• EXERCISE AIM
Filter the entries for lines with the word "will".

• RECORDS PROVIDED
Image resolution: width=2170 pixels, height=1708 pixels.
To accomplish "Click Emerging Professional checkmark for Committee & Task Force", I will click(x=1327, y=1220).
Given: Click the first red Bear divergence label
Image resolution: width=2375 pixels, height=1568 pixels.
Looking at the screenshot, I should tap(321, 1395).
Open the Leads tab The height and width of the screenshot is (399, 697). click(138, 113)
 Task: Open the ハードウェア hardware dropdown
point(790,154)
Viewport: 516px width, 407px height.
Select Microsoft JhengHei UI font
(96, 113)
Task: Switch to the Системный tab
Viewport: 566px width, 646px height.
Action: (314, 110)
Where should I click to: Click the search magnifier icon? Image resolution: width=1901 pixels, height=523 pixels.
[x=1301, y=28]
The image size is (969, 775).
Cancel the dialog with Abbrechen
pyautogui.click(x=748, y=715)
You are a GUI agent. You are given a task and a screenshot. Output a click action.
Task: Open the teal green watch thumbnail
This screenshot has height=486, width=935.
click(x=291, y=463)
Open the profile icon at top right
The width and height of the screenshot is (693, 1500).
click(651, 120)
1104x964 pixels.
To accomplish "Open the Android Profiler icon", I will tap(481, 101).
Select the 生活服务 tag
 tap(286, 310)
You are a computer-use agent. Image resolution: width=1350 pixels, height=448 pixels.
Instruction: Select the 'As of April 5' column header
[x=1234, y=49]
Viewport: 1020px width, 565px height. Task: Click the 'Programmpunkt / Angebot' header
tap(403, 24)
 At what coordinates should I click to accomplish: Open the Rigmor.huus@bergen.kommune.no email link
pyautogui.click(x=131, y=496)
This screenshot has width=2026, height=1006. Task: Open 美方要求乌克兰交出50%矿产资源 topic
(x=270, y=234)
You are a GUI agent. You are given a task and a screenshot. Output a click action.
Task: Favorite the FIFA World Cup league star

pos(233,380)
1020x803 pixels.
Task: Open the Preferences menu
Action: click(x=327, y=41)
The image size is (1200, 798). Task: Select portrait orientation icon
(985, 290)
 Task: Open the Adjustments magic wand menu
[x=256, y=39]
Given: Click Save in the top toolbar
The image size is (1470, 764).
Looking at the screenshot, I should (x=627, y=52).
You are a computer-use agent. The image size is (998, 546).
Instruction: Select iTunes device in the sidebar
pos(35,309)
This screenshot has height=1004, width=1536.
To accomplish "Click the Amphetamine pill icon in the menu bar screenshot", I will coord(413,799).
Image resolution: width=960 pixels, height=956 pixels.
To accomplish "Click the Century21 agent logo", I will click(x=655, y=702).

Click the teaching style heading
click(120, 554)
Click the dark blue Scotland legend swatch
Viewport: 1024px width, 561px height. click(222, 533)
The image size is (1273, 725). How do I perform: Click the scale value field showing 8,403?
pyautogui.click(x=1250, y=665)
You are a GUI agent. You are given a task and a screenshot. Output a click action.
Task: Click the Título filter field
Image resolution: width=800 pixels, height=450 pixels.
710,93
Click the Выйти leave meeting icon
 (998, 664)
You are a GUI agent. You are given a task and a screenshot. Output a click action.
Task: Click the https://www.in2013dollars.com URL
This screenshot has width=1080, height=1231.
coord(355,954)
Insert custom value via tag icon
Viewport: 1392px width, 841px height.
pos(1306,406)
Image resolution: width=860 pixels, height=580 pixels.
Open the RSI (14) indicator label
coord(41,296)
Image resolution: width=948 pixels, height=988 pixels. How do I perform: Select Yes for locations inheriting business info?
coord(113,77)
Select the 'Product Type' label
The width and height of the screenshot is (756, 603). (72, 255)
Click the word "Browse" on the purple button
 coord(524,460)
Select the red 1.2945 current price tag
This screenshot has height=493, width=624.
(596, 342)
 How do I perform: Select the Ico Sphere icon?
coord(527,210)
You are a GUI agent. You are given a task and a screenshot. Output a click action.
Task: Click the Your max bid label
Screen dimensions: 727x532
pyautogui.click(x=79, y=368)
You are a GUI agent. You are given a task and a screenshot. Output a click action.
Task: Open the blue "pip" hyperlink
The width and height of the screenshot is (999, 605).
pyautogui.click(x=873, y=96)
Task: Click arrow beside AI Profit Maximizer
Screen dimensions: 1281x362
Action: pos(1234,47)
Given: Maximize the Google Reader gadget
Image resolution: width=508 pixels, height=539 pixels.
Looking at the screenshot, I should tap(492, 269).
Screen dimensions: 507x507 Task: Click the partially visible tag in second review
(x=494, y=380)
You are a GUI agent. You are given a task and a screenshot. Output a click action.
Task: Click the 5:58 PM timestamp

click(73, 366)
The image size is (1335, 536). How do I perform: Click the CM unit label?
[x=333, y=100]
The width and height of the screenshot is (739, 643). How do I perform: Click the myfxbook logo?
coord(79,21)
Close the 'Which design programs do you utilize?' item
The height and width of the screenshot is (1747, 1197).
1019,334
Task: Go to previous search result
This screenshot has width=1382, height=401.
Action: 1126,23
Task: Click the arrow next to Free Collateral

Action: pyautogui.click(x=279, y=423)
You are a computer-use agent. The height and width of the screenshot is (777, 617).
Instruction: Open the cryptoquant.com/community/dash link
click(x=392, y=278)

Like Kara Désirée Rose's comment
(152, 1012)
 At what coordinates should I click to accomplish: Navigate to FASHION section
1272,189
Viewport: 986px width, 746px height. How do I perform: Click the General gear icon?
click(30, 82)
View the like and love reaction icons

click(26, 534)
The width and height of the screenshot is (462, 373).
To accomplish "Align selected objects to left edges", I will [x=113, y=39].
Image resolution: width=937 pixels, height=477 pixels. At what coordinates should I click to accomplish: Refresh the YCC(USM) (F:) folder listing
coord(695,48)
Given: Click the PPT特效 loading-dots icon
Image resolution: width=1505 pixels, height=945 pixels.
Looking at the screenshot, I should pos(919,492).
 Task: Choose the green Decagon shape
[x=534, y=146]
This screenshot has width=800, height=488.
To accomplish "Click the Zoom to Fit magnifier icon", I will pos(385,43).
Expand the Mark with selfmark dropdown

• RESPONSE TO THIS TASK
To accomplish "Click Emerging Professional checkmark for Committee & Task Force", I will click(x=1327, y=1220).
To accomplish "Open the Android Profiler icon", I will tap(481, 101).
To accomplish "Click the Amphetamine pill icon in the menu bar screenshot", I will coord(413,799).
To accomplish "Click the Century21 agent logo", I will click(x=655, y=702).
To accomplish "Align selected objects to left edges", I will [x=113, y=39].
To accomplish "Click the Zoom to Fit magnifier icon", I will pos(385,43).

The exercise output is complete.